Re: Unicode and Guile

From: Tom Lord <lord@emf.net>
Cc: guile-devel@gnu.org
Subject: Re: Unicode and Guile
Date: Tue, 11 Nov 2003 11:02:55 -0800 (PST)	[thread overview]
Message-ID: <200311111902.LAA25202@morrowfield.regexps.com> (raw)
In-Reply-To: <20031106181635.GA9546@lark> (message from Andy Wingo on Thu, 6 Nov 2003 20:16:35 +0200)

    > From: Andy Wingo <wingo@pobox.com>

    [...long thing...]

Thanks for the pointer to the Python type (on which I won't comment
:-).   Thanks for the excuse to think about this more.

At the end of this proposal, I've addressed your "use case".

-t

               Towards Standard Scheme Unicode Support

* The Problems

  There are two major obstacles to providing nice,
  non-culturally-biased Unicode support in standard Scheme.  First,
  the required standard character and string procedures are
  fundamentally inconsistent with the structure of unicode.  Second,
  attempts to ignore that fact and "force fit" unicode into them
  anyway inevitably result in a set of text-manipulation primitives
  that are too low level -- that require even very simple text
  manipulation programs to be far more "aware" of the details of
  unicode encodings and structure than they ought to be.

** CHAR? Makes No Sense In Unicode

  Consider the unicode character U+00DF "LATIN SMALL LETTER SHARP S"
  (aka Eszett).

  Clearly it should behave this way:

	(char-alphabetic? eszett) => #t
	(char-lower-case? eszett) => #t

  and it is required that:

	(char-ci=? eszett (char-upcase eszett)) => #t
	(char-upper-case? (char-upcase eszett)) => #t

  but now what exactly does:

	(char-upcase eszett)

  return?  The upper case mapping of eszett is a two character
  sequence, "SS".  It's not even a Unicode base character plus
  combining characters -- it's two base characters, a string.

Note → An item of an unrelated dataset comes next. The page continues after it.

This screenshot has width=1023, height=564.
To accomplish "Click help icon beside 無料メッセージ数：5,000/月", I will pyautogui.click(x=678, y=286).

  Eszett is not an isolated anomaly (though, admittedly, is not the
  common case).  Here is a pointer to the data file of similarly
  problematic case mappings:

	http://www.unicode.org/Public/UNIDATA/SpecialCasing.txt

  So, something has to give, somewhere :-)  

  [Case mappings are a particularly clear example but I suspect
  that there are other "character manipulation" operators that
  make sense in Unicode but, similarly, don't map onto a 
  standard CHAR? type.]

** Other Approaches are Too Low Level

  Consider the example of attempting to write a procedure,
  in portable scheme, which performs "studly capitalization".
  It should accept a string like:

	a studly capitalizer

  and return a string like:

	a StUDly CaPItalIZer

  In the simple world of the scheme CHAR and STRING types, such a
  procedure is quite simple to write _and_get_completely_correct_.
  It would make good exercises for a new programming student.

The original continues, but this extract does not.